Distraught over Anezka's flightiness, Franz decides to go to her house and wait until she comes out of it. He follows her to a grotto in the city, where he pays to enter and discovers that Anezka is a performer in a bawdy stage show. After the show, he confronts her outside of the venue as she exits with her pimp, Heinzi. When Franz learns that Anezka is a sex worker, he insults her, but immediately regrets it. Meanwhile, Freud is becoming increasingly irritable in his old age, and has finished a particularly exasperating session with a Mrs. Buccleton when Franz appears on his doorstep eager to talk about Anezka. They take a walk, and Freud's optimism is restored by the clear-sighted, cogent understanding that Franz presents of the work Freud does through his psychoanalysis. Meanwhile, the Austrian chancellor officially capitulates to the Reich, and Otto's shop is vandalized again.
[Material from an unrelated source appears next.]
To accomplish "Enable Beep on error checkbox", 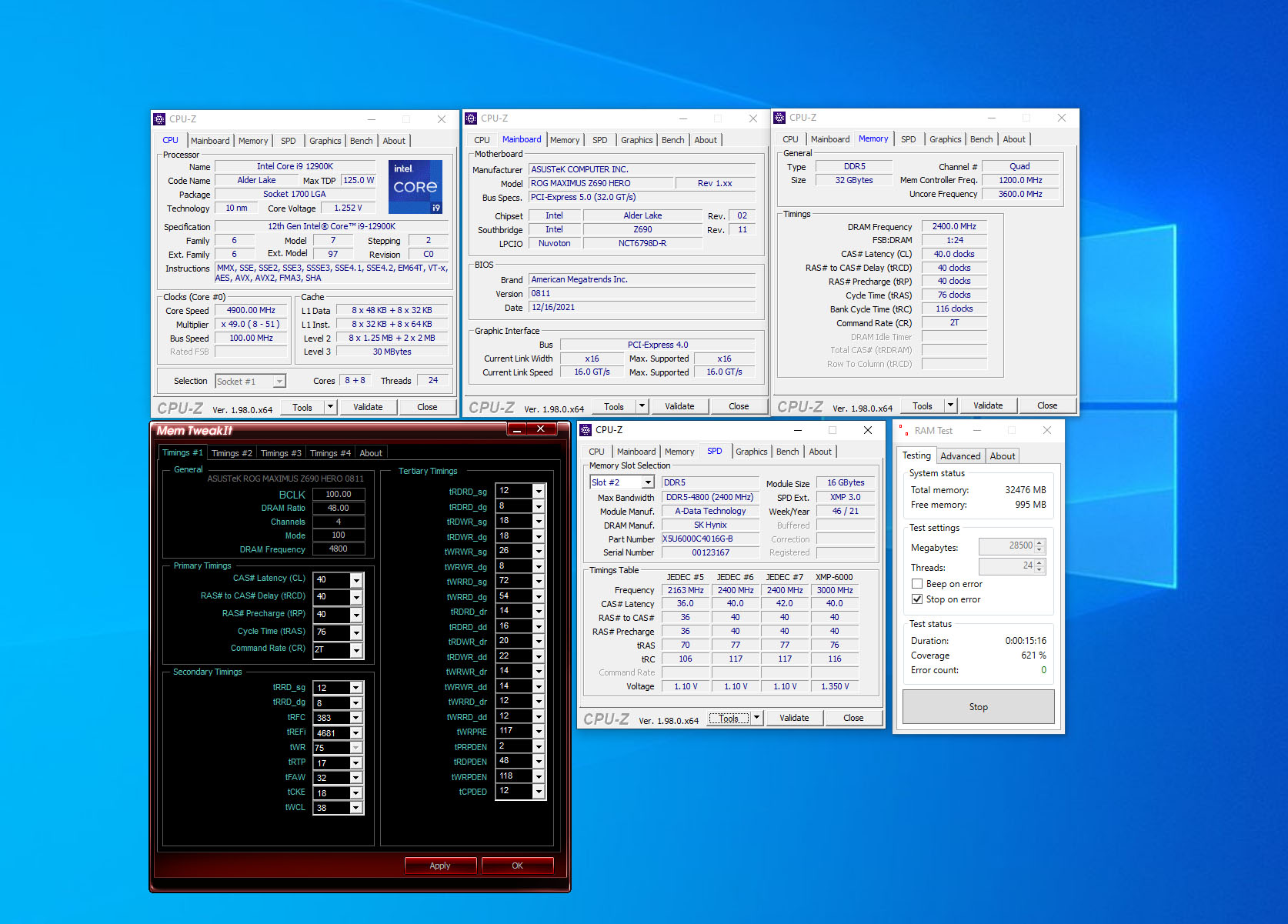I will (917, 584).
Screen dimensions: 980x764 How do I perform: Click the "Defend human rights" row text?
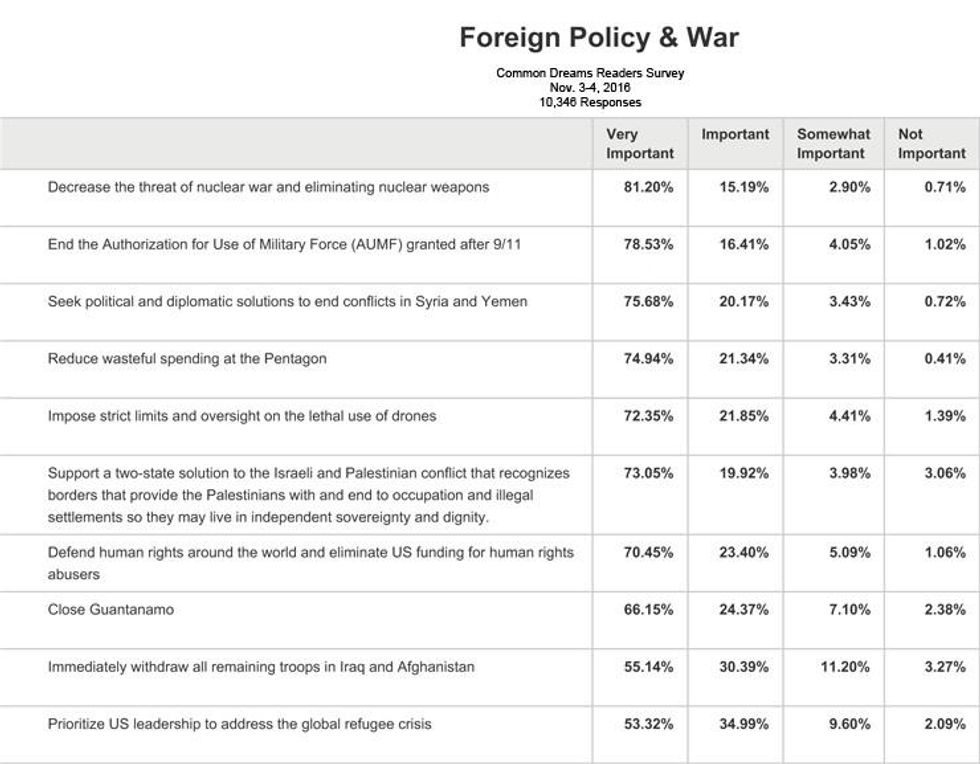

As Otto goes about cleaning and repairing the damage to the shop, three men from the Gestapo arrive and accuse him of selling pornographic material to Jewish customers. Franz tries to take the blame, but Otto silences him and allows himself to be taken away by the Gestapo. Franz notes that Rosshuber appears to have been the one to turn Otto in. Though he is worried and sad for Otto, Franz is also excited to be in charge of the tobacconist's, and sets about gussying it up and ordering new windows. Business declines, but a small group of customers continues to come in. Franz also starts writing down his dreams at Freud's suggestion and pasting the transcripts to the window of the store, which people like to stop and read. After some time, Franz begins going to the Gestapo headquarters every day and demanding to know where Otto is, behavior that gets him threatened by the guard there. Eventually, a package arrives in the mail informing Franz that Otto has died in custody and returning his personal effects, including a pair of one-legged trousers. Furious, Franz marches over to Rosshuber's and informs him that Otto is dead before slapping him across the face. Rosshuber is so ashamed that he cannot manage a rebuttal.

Contemplating the political situation in Vienna, Franz becomes concerned for Anezka. He returns to the grotto and discovers that, though Heinzi is no longer in the picture, Anezka has begun dating a Nazi officer. Defeated, Franz returns home, only to learn that Freud and his daughter, Anna, are fleeing Vienna. Franz sneaks into Freud's compound for a final farewell and then watches him leave at the train station; though Freud does not see him, Franz and Anna lock eyes. After watching Freud go, Franz comes to a conclusion. That night, he sneaks onto the roof of the Gestapo headquarters and raises the flag of Jerusalem and Otto's one-legged trousers in place of the Nazi flag. This gets him arrested by the Gestapo, who take him away and shut down the shop. Years later, Anezka walks by and tenderly takes one of Franz's dreams from the shop widow for safekeeping.